| YOUR ASSIGNMENT |
Narrow the data below down to the lines containing "badge".

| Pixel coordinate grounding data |
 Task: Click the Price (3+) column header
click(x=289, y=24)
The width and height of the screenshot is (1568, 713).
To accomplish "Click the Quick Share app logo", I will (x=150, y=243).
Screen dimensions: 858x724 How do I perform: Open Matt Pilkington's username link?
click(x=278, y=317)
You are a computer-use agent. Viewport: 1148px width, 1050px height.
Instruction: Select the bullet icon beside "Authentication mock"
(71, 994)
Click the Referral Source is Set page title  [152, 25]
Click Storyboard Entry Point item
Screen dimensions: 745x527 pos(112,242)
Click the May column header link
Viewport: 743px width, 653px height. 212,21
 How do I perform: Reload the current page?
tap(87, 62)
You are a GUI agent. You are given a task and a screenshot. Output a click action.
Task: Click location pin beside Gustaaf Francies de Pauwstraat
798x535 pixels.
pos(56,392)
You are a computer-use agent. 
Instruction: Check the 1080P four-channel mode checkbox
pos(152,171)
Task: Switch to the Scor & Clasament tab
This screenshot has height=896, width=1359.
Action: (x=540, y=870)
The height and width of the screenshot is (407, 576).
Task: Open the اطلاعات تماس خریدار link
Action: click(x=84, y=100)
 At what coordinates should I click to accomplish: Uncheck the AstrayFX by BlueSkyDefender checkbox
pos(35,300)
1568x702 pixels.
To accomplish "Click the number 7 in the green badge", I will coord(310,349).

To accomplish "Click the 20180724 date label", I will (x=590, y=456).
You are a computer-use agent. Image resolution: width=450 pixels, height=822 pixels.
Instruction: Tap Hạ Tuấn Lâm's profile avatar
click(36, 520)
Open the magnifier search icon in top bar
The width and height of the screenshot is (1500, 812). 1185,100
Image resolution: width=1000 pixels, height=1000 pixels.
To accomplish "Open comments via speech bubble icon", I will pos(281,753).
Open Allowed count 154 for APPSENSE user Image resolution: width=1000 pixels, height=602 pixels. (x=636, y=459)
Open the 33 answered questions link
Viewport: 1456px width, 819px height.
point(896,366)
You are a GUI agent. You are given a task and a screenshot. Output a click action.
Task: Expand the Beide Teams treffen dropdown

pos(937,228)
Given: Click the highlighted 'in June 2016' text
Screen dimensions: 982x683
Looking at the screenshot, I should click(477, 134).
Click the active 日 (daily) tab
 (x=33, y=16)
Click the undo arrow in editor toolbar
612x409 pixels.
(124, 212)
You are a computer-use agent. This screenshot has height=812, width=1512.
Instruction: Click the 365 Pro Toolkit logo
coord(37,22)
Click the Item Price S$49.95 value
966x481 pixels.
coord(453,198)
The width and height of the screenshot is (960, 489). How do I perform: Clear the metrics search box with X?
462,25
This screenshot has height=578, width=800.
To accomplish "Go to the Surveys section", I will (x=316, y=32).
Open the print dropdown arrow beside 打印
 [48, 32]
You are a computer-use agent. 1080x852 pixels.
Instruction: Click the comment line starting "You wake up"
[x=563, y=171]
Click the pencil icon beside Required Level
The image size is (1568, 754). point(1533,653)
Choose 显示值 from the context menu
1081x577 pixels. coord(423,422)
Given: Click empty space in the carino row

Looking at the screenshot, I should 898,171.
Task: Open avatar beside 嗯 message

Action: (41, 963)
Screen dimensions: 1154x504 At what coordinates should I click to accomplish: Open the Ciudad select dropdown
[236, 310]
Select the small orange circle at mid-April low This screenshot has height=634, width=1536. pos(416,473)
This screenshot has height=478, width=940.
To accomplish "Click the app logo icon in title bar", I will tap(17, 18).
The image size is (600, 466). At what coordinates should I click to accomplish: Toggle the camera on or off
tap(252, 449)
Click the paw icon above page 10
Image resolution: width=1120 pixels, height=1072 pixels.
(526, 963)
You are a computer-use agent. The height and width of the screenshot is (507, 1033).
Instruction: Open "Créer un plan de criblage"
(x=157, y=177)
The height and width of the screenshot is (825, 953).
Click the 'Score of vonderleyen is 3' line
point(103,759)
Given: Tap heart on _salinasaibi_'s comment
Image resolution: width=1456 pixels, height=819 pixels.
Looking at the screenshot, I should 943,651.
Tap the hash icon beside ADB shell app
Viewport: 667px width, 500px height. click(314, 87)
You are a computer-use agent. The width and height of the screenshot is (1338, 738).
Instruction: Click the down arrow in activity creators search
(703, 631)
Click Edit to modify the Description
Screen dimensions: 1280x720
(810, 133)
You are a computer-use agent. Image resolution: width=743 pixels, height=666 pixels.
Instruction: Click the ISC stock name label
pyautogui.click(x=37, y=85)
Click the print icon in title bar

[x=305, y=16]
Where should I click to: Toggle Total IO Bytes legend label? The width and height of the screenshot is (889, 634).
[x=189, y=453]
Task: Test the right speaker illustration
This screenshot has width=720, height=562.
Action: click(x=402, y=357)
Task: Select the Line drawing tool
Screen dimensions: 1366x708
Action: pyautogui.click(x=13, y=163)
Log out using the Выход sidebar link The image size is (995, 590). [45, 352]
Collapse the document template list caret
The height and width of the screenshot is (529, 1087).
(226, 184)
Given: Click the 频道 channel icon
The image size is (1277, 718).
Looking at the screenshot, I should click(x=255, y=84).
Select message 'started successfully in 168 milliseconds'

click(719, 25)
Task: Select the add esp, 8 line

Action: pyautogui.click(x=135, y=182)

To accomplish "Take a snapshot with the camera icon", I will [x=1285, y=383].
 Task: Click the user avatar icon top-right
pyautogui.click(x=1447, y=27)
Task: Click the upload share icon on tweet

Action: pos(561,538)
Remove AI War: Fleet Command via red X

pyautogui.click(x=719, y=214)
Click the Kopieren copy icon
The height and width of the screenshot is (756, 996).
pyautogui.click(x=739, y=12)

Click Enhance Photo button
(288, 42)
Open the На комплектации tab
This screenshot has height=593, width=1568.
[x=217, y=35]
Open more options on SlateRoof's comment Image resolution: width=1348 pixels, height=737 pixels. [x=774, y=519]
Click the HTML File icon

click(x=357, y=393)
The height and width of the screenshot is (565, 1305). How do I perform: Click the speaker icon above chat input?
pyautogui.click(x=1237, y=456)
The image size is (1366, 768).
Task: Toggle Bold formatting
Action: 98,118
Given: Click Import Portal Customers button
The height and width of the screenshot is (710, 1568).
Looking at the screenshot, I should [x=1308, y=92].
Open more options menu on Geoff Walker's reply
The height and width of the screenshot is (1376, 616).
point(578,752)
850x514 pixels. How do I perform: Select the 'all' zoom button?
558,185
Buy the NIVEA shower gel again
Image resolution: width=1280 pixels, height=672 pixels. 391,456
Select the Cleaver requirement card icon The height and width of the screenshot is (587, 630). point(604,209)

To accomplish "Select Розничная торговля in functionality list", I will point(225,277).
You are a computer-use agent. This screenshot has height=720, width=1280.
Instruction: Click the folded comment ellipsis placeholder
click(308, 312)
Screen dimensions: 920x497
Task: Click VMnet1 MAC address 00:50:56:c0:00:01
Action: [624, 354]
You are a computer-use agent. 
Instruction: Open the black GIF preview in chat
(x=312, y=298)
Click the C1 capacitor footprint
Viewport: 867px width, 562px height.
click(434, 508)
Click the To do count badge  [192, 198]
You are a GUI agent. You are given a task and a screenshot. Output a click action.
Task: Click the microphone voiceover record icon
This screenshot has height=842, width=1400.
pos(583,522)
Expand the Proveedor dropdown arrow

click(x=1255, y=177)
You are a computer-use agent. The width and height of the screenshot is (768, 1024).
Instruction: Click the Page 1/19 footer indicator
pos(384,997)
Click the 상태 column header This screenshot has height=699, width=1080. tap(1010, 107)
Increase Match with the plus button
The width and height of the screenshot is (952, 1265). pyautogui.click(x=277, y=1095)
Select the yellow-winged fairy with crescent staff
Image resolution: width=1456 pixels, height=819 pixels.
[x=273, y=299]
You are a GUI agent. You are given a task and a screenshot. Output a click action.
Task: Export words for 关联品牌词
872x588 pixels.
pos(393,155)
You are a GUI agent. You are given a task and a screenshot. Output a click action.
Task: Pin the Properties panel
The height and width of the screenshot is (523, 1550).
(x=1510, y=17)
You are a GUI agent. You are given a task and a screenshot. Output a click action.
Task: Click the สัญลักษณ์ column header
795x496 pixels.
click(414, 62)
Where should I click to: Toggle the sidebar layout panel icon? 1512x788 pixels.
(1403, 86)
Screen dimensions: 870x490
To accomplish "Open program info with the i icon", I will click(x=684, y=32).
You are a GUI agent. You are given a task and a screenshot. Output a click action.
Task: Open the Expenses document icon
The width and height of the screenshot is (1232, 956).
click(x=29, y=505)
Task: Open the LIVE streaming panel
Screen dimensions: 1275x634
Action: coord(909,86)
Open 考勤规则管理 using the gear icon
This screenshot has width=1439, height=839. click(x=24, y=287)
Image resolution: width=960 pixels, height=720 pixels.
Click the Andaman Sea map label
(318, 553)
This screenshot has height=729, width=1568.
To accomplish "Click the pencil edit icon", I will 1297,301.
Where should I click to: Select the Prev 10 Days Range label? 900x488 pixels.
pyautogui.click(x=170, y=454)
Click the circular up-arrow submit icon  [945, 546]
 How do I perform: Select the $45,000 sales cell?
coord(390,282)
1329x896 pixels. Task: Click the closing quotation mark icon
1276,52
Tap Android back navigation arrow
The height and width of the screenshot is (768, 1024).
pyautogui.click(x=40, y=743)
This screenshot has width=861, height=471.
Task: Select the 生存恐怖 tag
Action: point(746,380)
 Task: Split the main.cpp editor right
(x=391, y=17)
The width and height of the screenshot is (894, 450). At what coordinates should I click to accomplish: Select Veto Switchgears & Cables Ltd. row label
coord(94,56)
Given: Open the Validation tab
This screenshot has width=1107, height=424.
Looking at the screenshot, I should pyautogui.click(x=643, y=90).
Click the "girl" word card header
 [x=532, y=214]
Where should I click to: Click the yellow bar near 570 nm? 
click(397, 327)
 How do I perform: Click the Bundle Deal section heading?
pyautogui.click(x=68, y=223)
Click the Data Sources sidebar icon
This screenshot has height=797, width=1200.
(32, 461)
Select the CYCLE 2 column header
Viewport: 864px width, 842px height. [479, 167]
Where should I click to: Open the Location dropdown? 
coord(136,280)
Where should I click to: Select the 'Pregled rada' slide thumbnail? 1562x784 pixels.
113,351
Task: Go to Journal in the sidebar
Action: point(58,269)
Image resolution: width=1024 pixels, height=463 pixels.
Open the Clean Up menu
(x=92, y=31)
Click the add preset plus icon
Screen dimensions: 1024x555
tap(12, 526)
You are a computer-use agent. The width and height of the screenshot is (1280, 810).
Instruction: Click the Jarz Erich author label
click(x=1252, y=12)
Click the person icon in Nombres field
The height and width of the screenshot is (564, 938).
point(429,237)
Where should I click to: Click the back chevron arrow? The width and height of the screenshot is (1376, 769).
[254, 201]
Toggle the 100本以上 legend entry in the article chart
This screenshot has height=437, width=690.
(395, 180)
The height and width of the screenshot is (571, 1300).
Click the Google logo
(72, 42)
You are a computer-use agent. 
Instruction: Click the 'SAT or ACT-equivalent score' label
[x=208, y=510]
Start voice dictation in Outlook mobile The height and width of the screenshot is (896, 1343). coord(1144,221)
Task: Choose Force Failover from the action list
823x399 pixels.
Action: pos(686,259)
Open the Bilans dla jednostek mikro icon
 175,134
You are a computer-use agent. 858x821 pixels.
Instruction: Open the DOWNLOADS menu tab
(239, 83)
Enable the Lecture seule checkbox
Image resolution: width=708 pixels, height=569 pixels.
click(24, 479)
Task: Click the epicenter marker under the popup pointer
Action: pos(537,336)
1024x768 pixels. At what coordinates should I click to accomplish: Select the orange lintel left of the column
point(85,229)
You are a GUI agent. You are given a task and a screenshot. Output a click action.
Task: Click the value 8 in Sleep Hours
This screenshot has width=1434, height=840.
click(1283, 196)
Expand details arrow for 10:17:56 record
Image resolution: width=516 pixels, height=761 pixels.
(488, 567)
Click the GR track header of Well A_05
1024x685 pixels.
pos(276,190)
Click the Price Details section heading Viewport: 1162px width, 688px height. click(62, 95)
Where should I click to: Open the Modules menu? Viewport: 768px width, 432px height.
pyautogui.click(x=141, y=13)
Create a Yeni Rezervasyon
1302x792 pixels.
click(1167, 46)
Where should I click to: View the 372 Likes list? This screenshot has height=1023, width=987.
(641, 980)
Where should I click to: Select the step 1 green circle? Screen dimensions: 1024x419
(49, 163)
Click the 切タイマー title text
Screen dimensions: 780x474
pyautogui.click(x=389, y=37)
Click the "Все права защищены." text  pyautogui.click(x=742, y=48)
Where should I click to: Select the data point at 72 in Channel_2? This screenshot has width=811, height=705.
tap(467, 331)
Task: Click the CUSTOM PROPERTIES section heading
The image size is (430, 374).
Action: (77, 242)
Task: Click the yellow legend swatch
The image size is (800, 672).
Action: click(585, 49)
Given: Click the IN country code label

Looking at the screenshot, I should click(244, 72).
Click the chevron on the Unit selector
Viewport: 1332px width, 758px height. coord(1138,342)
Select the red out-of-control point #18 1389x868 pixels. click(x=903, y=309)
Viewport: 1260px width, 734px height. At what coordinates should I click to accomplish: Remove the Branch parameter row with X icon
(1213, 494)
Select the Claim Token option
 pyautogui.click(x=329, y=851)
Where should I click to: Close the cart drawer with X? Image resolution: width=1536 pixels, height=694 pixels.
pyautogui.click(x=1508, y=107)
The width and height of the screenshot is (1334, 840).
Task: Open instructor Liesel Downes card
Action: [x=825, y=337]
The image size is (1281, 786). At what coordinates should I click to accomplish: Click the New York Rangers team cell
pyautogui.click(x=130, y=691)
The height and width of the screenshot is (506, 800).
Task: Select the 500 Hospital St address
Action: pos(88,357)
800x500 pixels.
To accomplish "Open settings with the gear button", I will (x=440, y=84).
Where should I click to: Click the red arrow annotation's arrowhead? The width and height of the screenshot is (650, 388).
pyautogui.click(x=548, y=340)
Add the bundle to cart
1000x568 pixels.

| RESPONSE TO THIS EXERCISE |
To accomplish "Click the number 7 in the green badge", I will coord(310,349).
Click the To do count badge  [192, 198]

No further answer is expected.